Ficou intrigado com a caixa preta. Tirou-a da gaveta e a apoiou na escrivaninha. Estava fechada, teria que procurar alguma forma de abrir aquela caixa. Não estaria fechado sem motivos. Pegou uma chave de fenda para arrombar a caixa preta, decorada com couro. Enfiou a ponta entre as duas partes, nada da caixa abrir. Foi do lado esquerdo até o direito passando a ponta entre a parte de cima e de baixo da caixa. Do lado direito, um botão branco, como um interruptor de luz. Apertou, ouviu um estalo. A parte de cima subiu ligeiramente, estava ansioso para abri-la. Dentro da caixa, mais uma pegadinha do velho. Tinha um papel, aquele mesmo papel que Bargapo usava como rascunho. Ele leu.

“Meus banhos não costumam ser demorados”.

segunda-feira, 1 de outubro de 2007

CAPÍTULO X_Fique à vontade

Zeh não estava ligando para nenhuma dessas máquinas. O que ele queria ver ainda não tinha avistado em nenhum canto da oficina. Com toda aquela ansiedade de chegar cedo no trabalho, ele esqueceu em casa a chave que estava na caixa do presente. Quando passou os dedos pelos bolsos e percebeu que estavam vazios, colocou a mão aberta no rosto, lamentando.

Não fazia muito tempo, Zeh ouviu do seu quarto a mãe reclamando que havia perdido a chave pela Vila. Depois de alguns minutos, abriu a porta e espiou atrás das cortinas da sala o velho lá fora falando com sua mãe. Pendurado nos dedos em uma das mãos do Bargapo, estava um molho de chaves, na outra, um caderno que era folheado com cuidado página por página. Ficou mais algum tempo olhando, até que o velho apontou com o dedo indicador para uma das folhas do caderno de anotações. Em seguida, a mãe juntou as palmas das mãos e as balançou, feliz por ele ter encontrado. Zeh concluiu que era o velho quem tinha os registros das chaves da Vila, afinal, era o único que trabalhava com ferros por ali. Por que não ser também o único chaveiro?

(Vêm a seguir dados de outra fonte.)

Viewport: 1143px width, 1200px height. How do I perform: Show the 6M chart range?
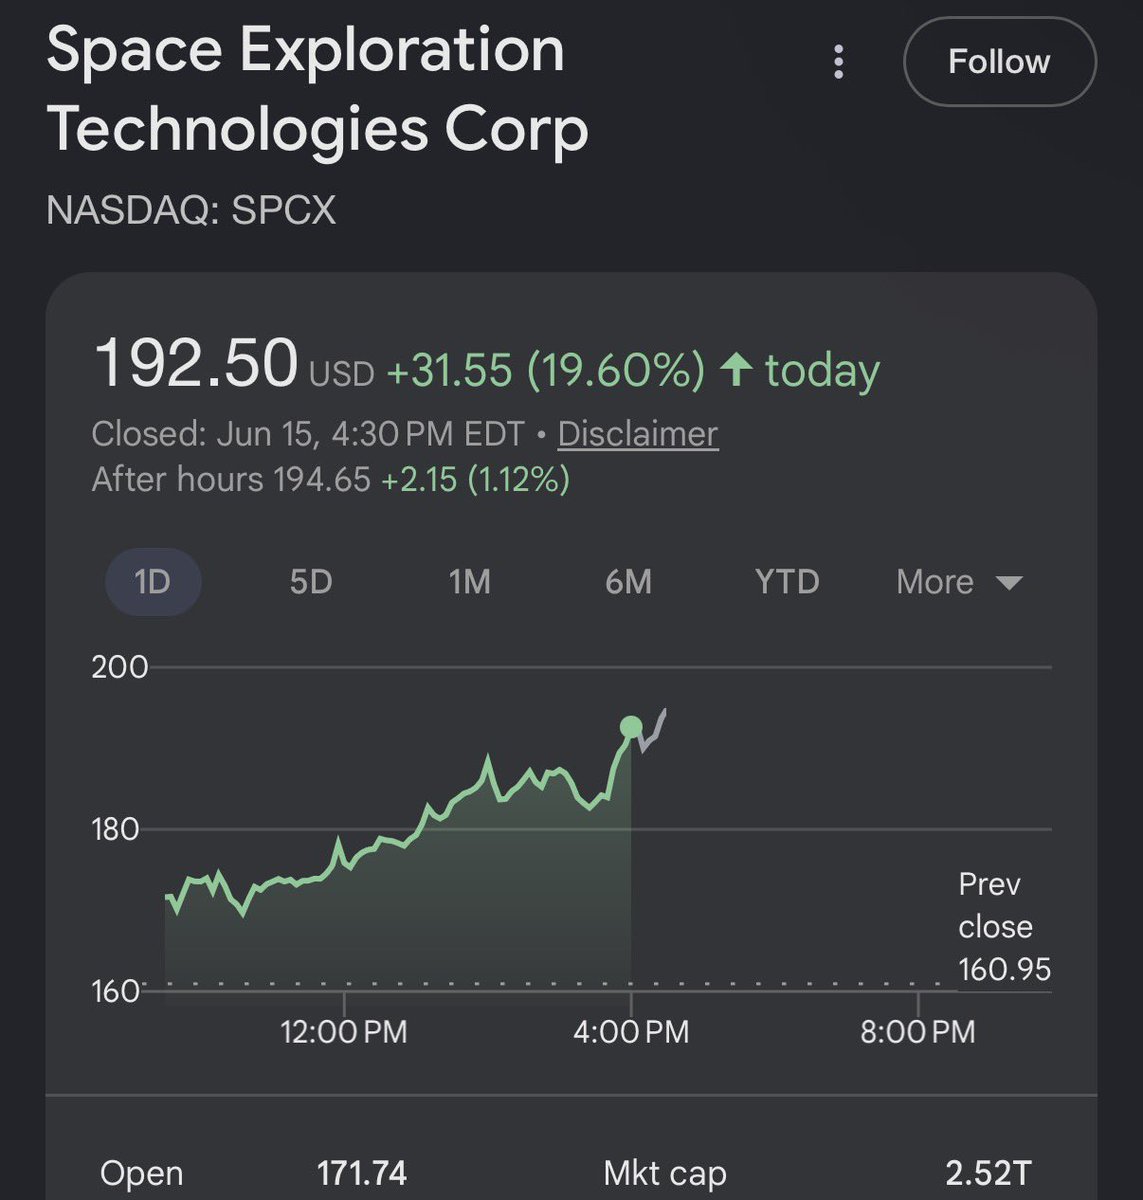click(x=628, y=581)
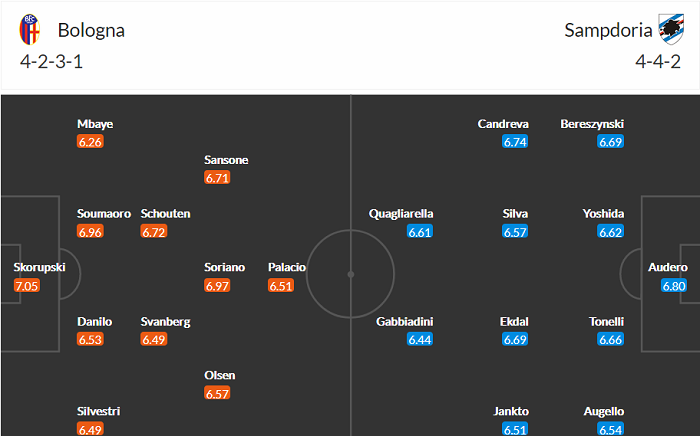Click player Bereszynski's name
The height and width of the screenshot is (436, 700).
[x=592, y=124]
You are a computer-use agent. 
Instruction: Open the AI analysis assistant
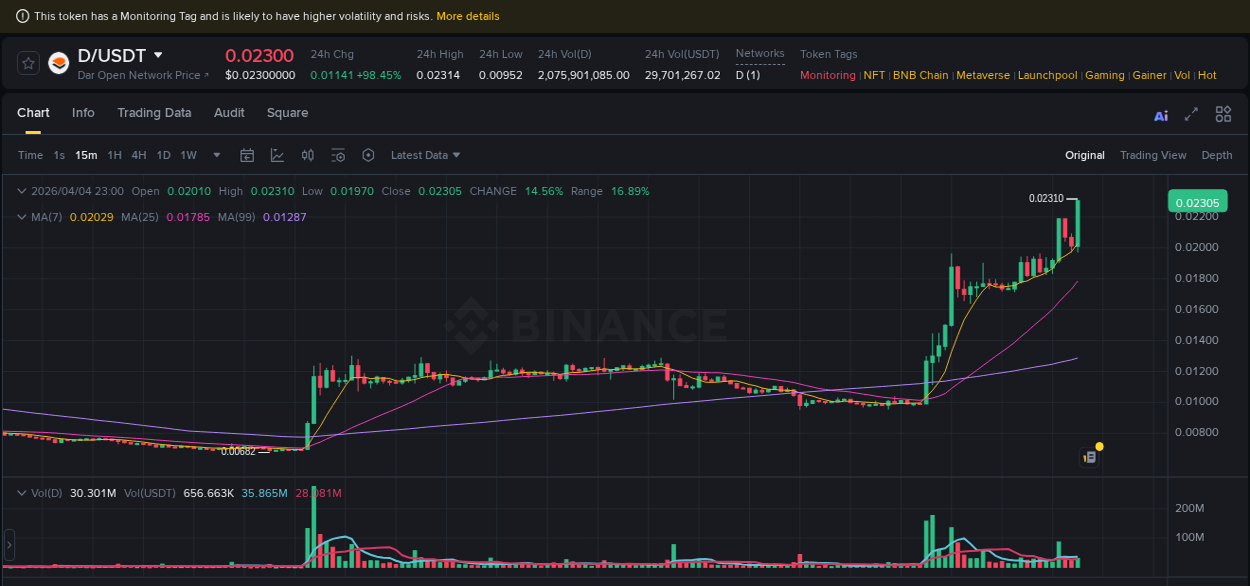[x=1161, y=115]
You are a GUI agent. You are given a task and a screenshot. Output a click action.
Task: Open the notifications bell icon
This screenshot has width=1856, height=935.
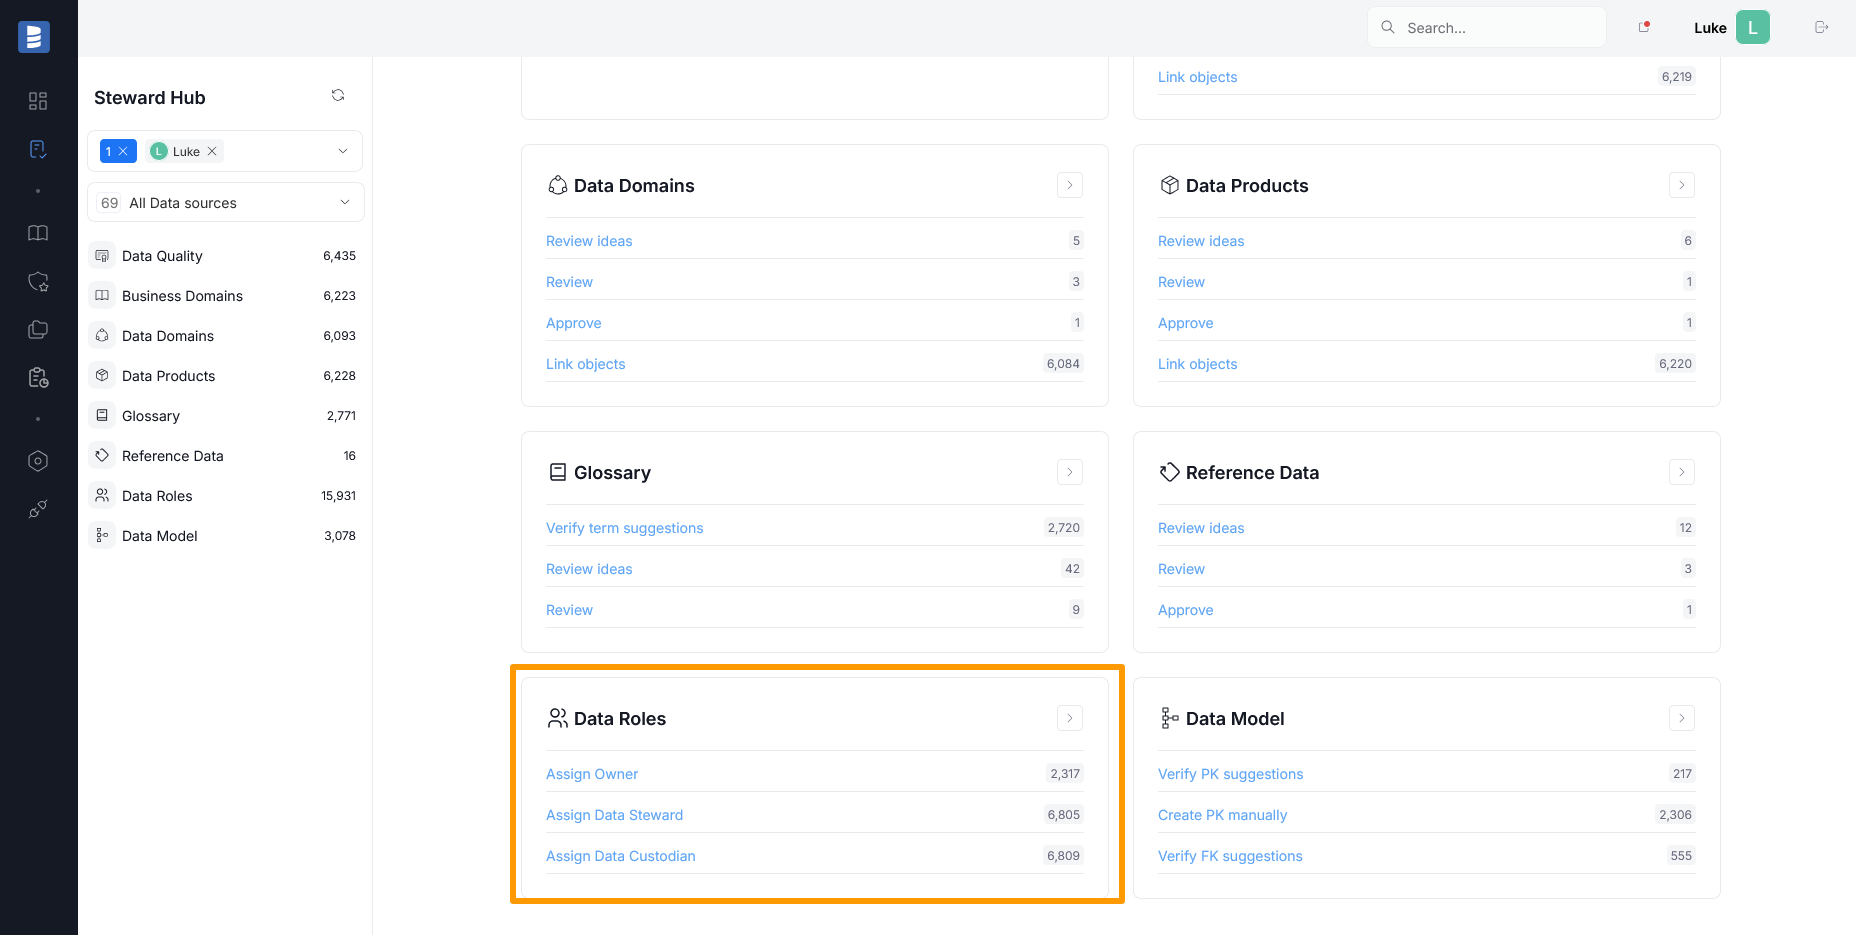click(x=1643, y=27)
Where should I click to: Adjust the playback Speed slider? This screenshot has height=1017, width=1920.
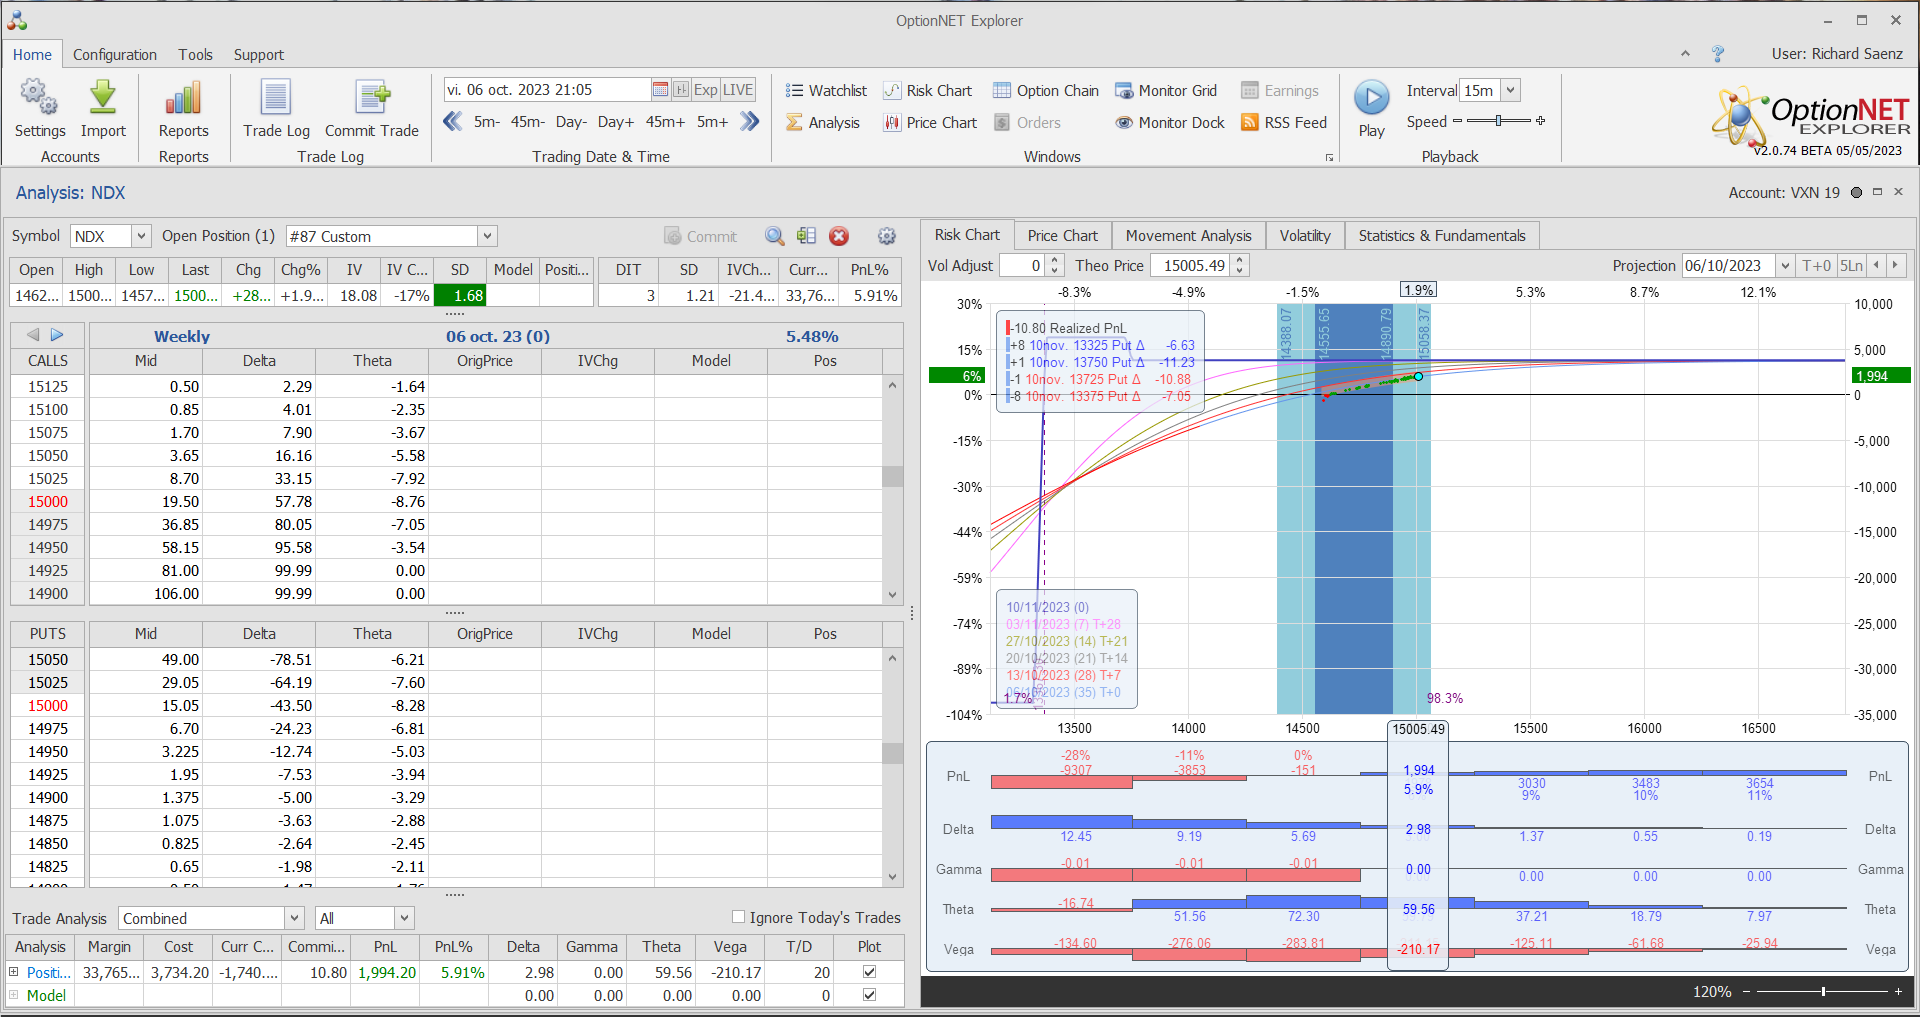click(1498, 121)
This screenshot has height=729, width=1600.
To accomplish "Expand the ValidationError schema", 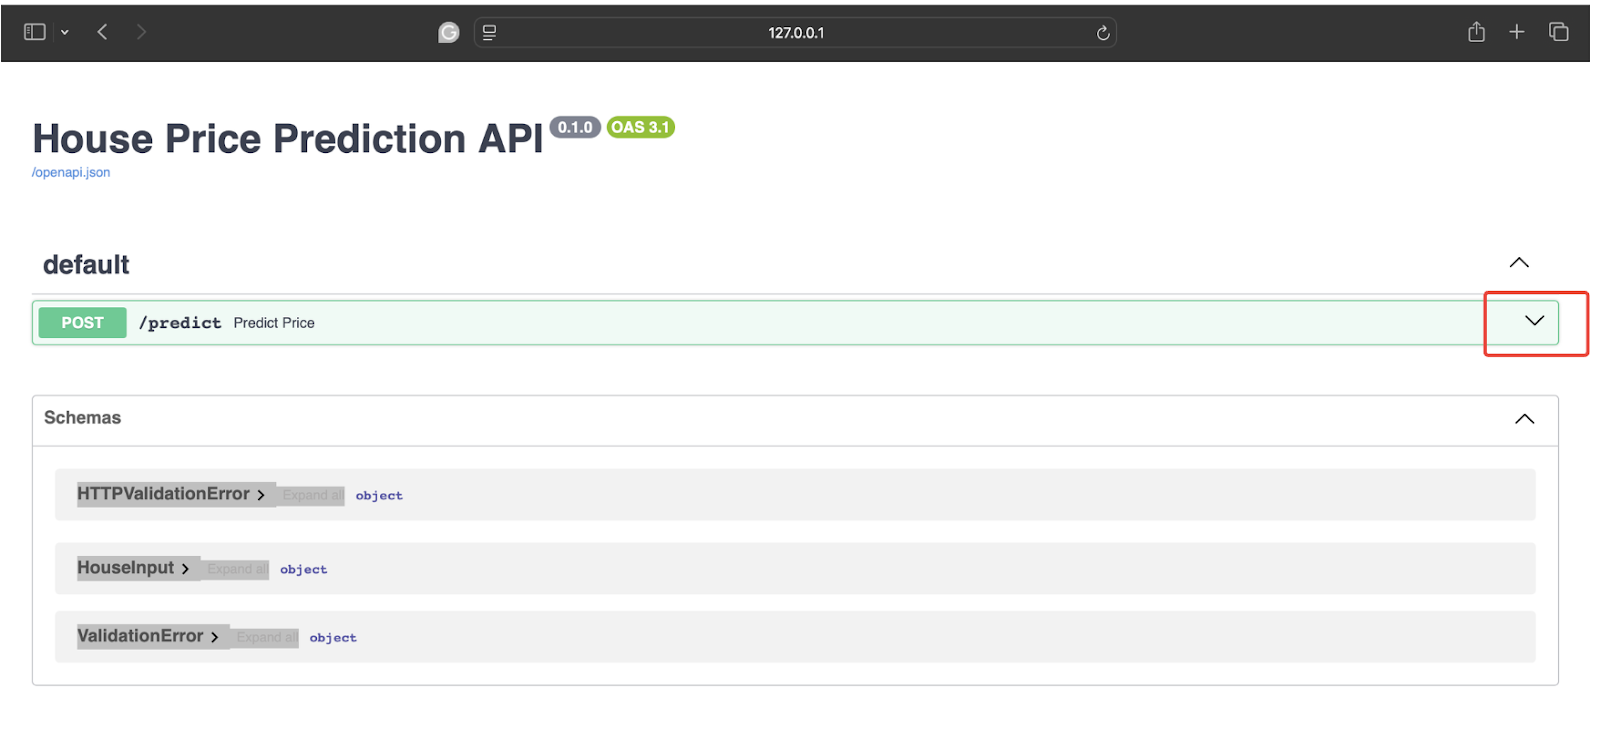I will 147,636.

No dia em que resolveu abrir o presente e ler a mensagem do pai no chaveiro, não demorou muito tempo para lembrar daquele episódio da mãe pedindo ao velho uma nova chave. Ligou o objeto ao fato, só tinha uma saída. Se aquela chave estava na sua caixa de presente, quem a fez foi Bargapo. Só ele poderia saber qual era a utilidade da chave, para qual tipo de fechadura ela foi feita e onde encontrá-la. Parte do plano já tinha sido executada, já estava ali, dentro da oficina. Precisava conquistar a confiança do ferreiro, ou então resolver por conta própria, vasculhando os arquivos em algum lugar do galpão.

Bargapo lhe deu dois rolos de papel, para que ele cortasse, em tamanhos iguais, algumas folhas para serem usadas de rascunho. Era um serviço fácil, para um primeiro dia de trabalho.

- Corte o dois rolos, pode ser deste tamanho. Levante a guilhotina, segure aqui com uma mão, coloque o papel e abaixe com força. Não é difícil.

Entregou na mão do menino um modelo do tamanho de rascunho.

- Preciso lavar o rosto e tomar um café bem quente, quer alguma coisa meu rapaz?

Zeh só balançou a cabeça negativamente.

- Volto em alguns minutos, fique à vontade. Só tome cuidado para não se machucar.

“Fique à vontade”. Ele teria algum tempo para procurar o caderno.